Copy exactly, and copy nothing else: the line that contains "Screen dimensions: 1568x757" and all lines after it in the listing, without pictures.

__DATASET EXCERPTS__:
▬▬▬▬▬▬

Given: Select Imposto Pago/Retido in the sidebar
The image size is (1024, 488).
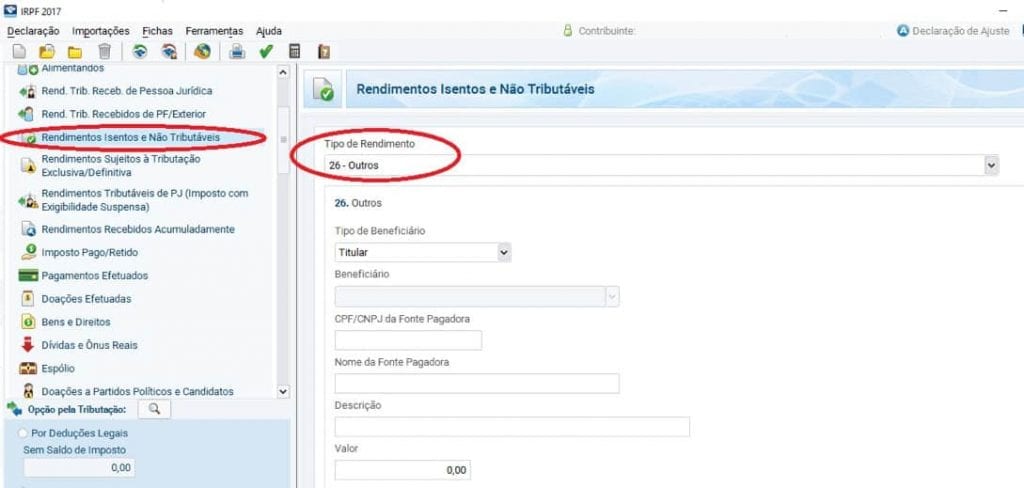Looking at the screenshot, I should coord(89,252).
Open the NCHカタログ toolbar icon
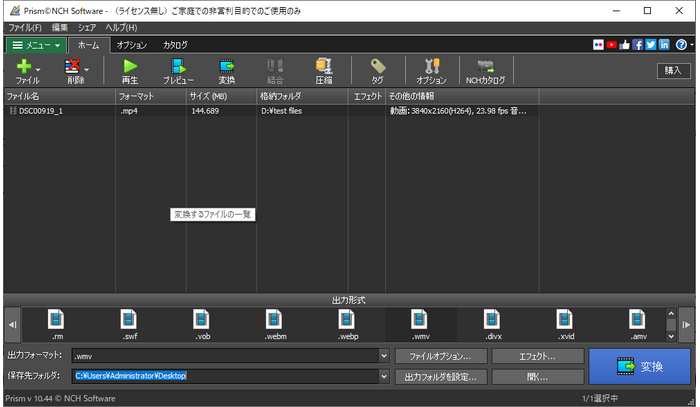700x407 pixels. (486, 69)
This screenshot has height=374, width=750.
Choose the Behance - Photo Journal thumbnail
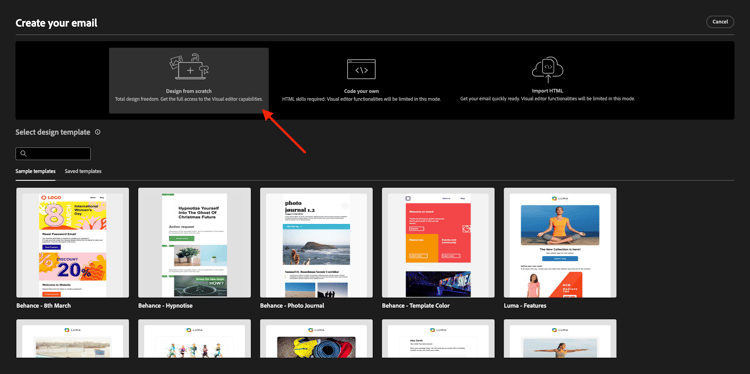tap(316, 242)
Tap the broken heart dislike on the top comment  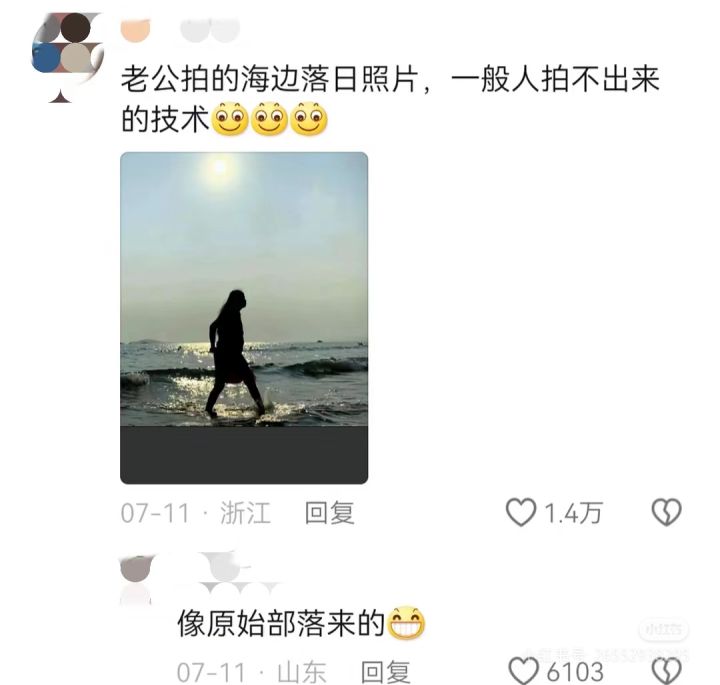[666, 512]
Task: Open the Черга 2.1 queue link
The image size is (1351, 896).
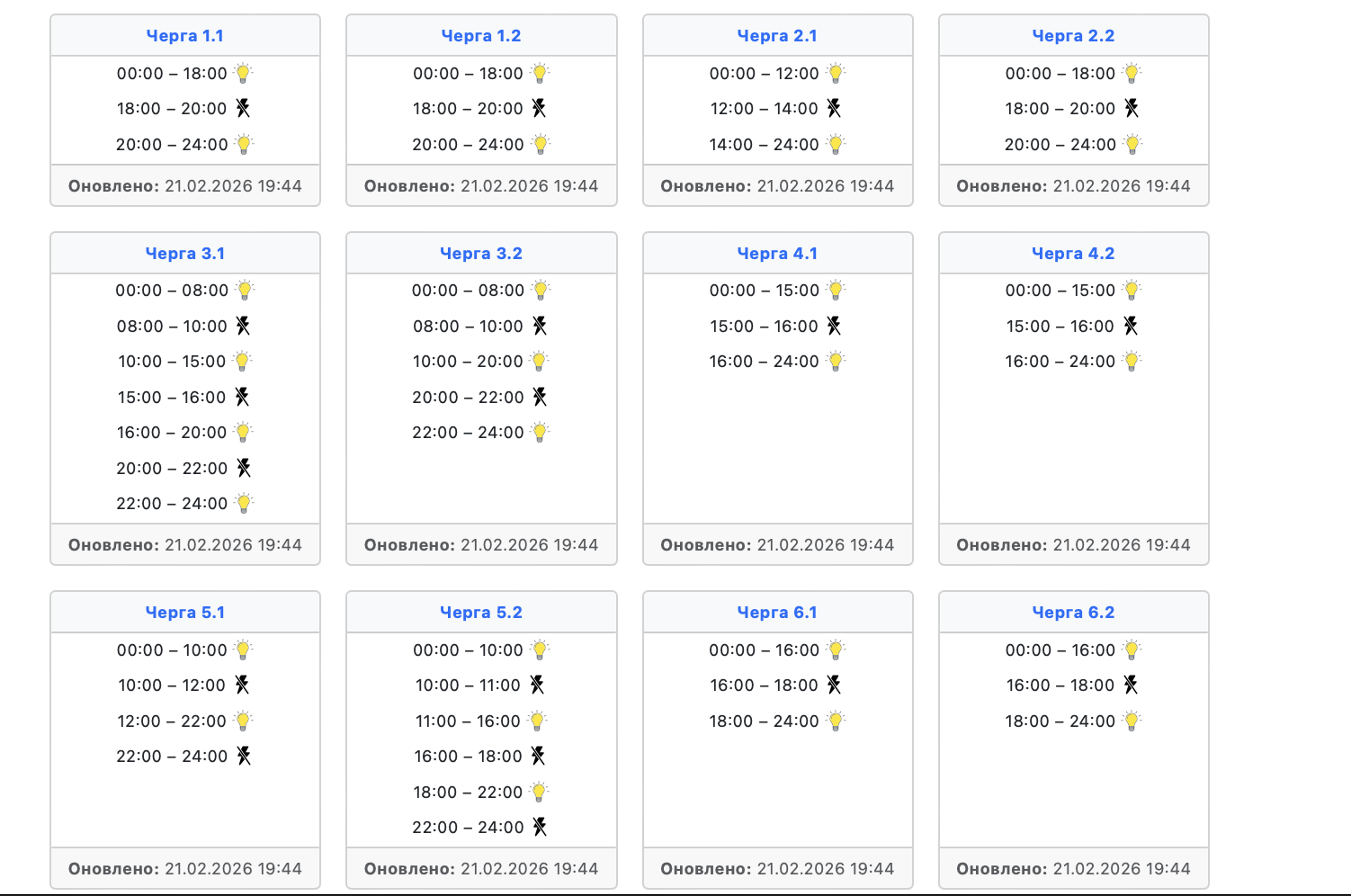Action: 777,36
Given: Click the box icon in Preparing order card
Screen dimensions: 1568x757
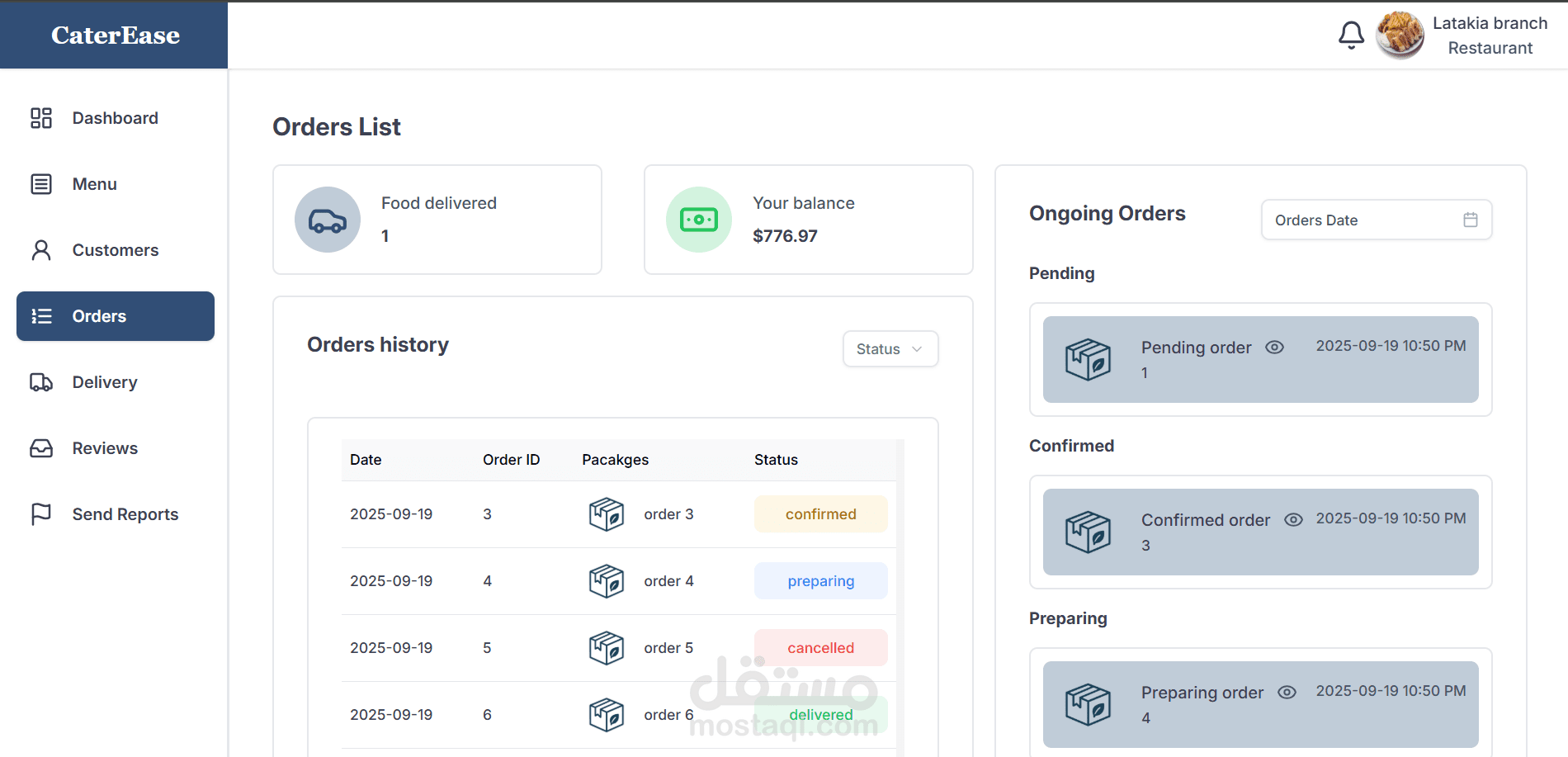Looking at the screenshot, I should [1088, 705].
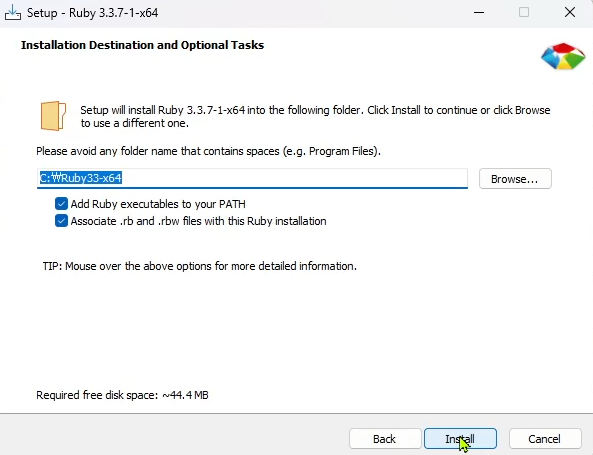Screen dimensions: 593x455
Task: Minimize the Ruby setup window
Action: [479, 12]
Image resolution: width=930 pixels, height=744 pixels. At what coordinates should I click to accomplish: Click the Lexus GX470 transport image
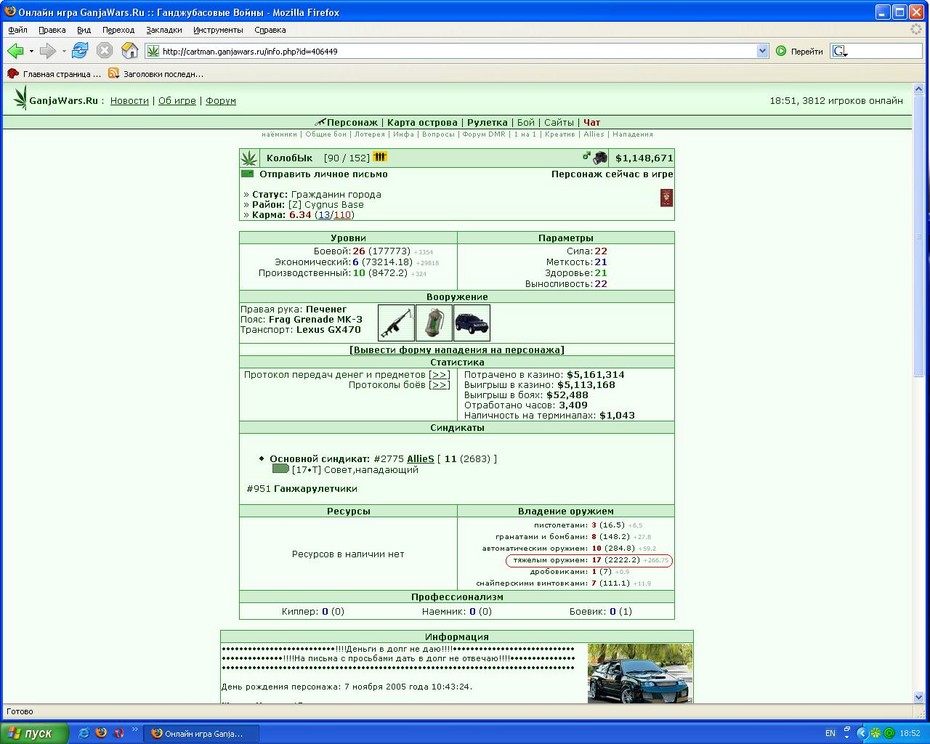coord(472,323)
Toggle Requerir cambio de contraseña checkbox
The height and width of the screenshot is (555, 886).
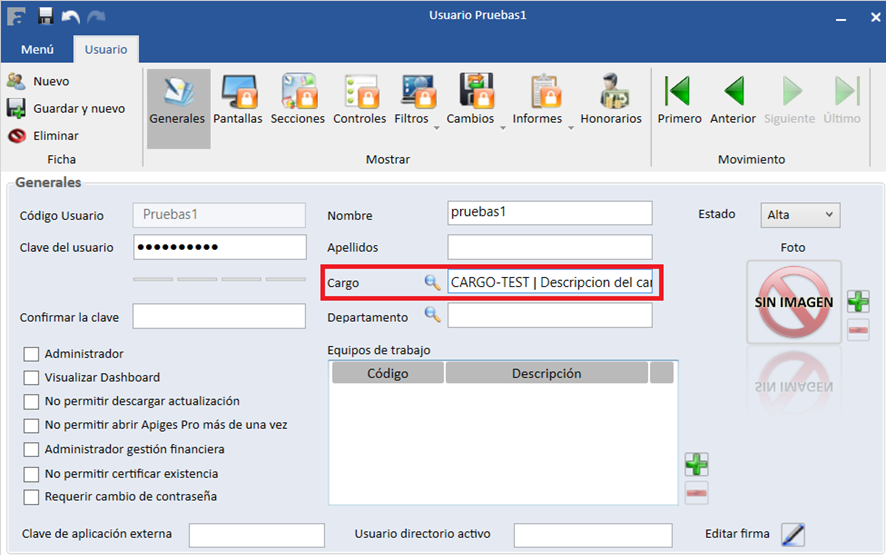(31, 497)
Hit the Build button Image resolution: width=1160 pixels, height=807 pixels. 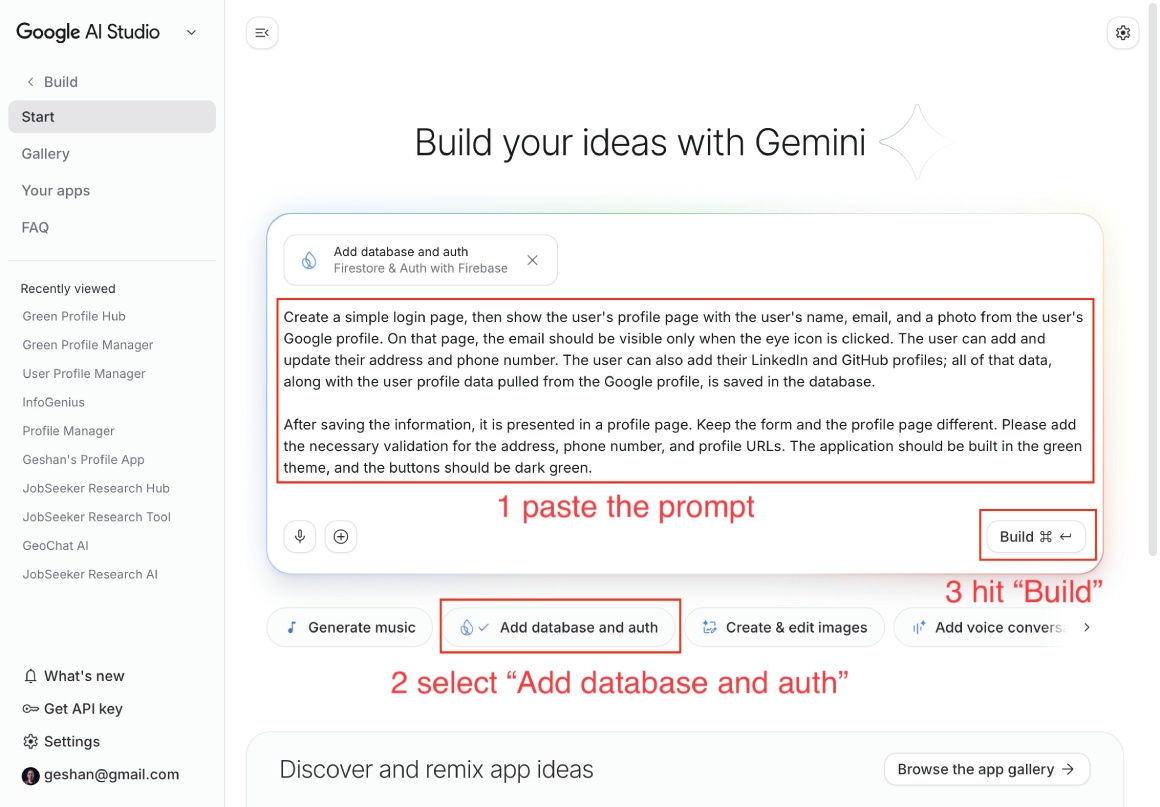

▬▬▬▬▬▬

__YOUR RESPONSE__:
Screen dimensions: 1568x757
Looking at the screenshot, I should [1088, 705].
Screen dimensions: 593x455
Task: Minimize the Ruby setup window
Action: [479, 12]
Image resolution: width=930 pixels, height=744 pixels. At what coordinates should I click to accomplish: Click the Lexus GX470 transport image
coord(472,323)
Toggle Requerir cambio de contraseña checkbox
The height and width of the screenshot is (555, 886).
(31, 497)
Hit the Build button Image resolution: width=1160 pixels, height=807 pixels. 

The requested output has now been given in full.